Dataset entries:
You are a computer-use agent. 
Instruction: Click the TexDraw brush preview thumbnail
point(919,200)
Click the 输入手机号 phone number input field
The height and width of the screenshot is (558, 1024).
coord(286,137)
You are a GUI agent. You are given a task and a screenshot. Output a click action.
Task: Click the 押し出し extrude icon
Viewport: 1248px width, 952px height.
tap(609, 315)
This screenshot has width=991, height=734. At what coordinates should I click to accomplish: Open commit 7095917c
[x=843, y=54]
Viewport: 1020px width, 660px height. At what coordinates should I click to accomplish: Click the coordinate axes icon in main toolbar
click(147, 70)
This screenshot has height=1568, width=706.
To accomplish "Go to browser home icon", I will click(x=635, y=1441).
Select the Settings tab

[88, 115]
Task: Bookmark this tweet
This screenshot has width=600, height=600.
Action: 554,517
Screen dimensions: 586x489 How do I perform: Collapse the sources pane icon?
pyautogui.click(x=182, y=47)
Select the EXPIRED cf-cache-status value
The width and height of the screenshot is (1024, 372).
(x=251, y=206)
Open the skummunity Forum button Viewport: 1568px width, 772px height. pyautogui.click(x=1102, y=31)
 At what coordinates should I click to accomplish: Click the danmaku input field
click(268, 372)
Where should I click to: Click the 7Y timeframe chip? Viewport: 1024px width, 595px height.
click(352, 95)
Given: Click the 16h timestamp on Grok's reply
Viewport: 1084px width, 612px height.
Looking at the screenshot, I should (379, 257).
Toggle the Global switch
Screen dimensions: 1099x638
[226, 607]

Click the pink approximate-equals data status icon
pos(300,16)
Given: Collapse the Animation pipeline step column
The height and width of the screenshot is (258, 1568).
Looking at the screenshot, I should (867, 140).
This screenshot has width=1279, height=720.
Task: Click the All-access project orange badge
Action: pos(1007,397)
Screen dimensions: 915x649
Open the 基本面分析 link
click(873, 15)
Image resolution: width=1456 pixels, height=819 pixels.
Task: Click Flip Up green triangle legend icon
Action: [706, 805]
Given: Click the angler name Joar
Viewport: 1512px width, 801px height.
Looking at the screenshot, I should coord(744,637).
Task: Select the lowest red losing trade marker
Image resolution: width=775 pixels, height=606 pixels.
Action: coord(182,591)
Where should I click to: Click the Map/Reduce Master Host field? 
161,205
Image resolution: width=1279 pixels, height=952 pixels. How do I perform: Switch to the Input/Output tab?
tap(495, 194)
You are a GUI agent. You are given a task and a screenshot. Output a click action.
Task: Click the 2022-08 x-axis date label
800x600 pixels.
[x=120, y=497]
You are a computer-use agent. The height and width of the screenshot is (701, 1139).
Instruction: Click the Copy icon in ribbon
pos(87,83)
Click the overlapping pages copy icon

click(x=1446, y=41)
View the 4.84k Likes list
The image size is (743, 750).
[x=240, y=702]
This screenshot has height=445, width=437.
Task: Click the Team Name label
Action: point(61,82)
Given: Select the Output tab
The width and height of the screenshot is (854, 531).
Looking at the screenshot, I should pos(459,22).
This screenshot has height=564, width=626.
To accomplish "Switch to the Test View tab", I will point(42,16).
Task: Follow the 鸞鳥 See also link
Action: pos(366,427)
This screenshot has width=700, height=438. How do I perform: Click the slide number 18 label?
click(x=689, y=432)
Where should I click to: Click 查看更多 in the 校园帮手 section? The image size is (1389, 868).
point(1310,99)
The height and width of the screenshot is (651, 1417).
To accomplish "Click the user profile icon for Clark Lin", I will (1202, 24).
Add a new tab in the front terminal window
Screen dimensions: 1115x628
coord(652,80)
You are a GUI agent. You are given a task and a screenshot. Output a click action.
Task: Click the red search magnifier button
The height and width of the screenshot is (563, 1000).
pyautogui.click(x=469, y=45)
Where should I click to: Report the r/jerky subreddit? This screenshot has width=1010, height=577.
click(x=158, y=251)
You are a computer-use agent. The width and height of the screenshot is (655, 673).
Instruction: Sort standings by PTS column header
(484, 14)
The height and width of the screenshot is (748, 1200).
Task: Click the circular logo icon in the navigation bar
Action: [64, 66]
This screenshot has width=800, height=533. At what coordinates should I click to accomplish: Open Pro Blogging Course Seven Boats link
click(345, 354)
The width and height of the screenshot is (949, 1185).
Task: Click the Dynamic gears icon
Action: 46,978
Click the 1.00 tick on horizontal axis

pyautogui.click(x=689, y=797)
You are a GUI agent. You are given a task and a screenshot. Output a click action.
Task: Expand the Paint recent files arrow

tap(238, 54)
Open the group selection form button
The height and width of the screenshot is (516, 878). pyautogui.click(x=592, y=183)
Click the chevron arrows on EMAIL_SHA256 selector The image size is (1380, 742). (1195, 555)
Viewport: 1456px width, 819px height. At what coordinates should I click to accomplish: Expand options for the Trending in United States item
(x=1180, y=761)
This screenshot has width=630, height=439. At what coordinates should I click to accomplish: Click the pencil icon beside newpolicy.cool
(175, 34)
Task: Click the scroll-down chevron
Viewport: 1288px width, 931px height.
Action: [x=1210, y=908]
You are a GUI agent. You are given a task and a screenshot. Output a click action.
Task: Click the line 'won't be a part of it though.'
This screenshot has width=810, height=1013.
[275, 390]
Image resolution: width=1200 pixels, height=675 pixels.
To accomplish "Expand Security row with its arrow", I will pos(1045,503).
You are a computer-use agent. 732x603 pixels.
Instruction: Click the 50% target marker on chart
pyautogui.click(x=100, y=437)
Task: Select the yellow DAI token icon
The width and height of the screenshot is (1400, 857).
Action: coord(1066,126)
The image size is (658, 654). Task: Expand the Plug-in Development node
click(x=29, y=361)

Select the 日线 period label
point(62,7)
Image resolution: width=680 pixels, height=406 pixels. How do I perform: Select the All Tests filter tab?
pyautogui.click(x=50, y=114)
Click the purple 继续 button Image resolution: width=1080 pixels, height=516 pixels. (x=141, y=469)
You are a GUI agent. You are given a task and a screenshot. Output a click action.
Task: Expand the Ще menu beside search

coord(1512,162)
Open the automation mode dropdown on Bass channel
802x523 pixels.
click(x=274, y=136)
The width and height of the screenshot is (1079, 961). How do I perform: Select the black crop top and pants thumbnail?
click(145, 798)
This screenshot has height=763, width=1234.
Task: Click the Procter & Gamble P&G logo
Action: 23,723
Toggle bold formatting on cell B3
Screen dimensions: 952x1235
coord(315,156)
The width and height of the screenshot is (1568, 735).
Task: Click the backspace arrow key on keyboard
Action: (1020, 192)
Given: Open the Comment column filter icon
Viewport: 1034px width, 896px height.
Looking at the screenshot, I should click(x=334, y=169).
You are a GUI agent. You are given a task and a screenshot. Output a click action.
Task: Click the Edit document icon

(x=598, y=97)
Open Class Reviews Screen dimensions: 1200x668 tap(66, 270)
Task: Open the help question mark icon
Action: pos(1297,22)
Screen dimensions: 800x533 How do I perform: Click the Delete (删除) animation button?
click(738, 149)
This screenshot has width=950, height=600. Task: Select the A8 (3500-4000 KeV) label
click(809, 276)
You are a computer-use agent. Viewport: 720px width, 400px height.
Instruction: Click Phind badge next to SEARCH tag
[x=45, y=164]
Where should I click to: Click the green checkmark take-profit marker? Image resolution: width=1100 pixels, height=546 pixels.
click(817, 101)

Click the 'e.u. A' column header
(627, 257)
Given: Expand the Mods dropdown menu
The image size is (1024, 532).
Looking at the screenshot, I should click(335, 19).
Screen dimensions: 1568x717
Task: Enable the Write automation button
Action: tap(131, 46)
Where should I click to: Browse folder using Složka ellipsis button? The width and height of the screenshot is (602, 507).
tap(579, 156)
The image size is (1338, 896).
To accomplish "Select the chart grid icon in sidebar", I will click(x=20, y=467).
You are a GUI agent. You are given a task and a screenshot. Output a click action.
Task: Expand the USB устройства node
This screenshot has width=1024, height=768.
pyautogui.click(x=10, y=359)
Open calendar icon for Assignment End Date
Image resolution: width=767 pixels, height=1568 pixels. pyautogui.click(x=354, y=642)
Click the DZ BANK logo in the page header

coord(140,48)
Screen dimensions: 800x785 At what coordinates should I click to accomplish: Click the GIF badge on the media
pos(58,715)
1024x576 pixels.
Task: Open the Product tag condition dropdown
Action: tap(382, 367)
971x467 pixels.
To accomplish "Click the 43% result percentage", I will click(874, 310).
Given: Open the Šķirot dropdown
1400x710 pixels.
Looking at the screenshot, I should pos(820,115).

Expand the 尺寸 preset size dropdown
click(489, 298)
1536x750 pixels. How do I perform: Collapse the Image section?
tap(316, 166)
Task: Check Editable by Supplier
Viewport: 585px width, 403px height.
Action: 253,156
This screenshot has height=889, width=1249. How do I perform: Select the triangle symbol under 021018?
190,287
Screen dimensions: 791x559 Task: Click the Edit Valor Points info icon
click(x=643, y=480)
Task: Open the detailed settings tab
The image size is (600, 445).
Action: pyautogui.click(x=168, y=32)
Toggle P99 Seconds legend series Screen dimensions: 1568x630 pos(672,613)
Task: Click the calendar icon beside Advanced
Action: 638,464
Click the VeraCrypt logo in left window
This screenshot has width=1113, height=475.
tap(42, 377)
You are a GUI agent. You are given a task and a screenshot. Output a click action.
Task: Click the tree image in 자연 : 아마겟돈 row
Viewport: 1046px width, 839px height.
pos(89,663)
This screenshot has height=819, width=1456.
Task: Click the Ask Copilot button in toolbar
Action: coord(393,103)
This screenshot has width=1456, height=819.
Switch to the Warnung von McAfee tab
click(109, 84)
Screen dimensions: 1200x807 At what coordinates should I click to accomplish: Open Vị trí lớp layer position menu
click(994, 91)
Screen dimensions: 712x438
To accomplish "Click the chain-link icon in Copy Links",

Goal of the exercise: Using the entries above, give again exactly the lines from the line holding "The height and width of the screenshot is (258, 1568)." through the line holding "Task: Select the lowest". Include both end lines and nothing else.

Written solution:
The height and width of the screenshot is (258, 1568).
Looking at the screenshot, I should (867, 140).
This screenshot has width=1279, height=720.
Task: Click the All-access project orange badge
Action: pos(1007,397)
Screen dimensions: 915x649
Open the 基本面分析 link
click(873, 15)
Image resolution: width=1456 pixels, height=819 pixels.
Task: Click Flip Up green triangle legend icon
Action: [706, 805]
Given: Click the angler name Joar
Viewport: 1512px width, 801px height.
Looking at the screenshot, I should coord(744,637).
Task: Select the lowest red losing trade marker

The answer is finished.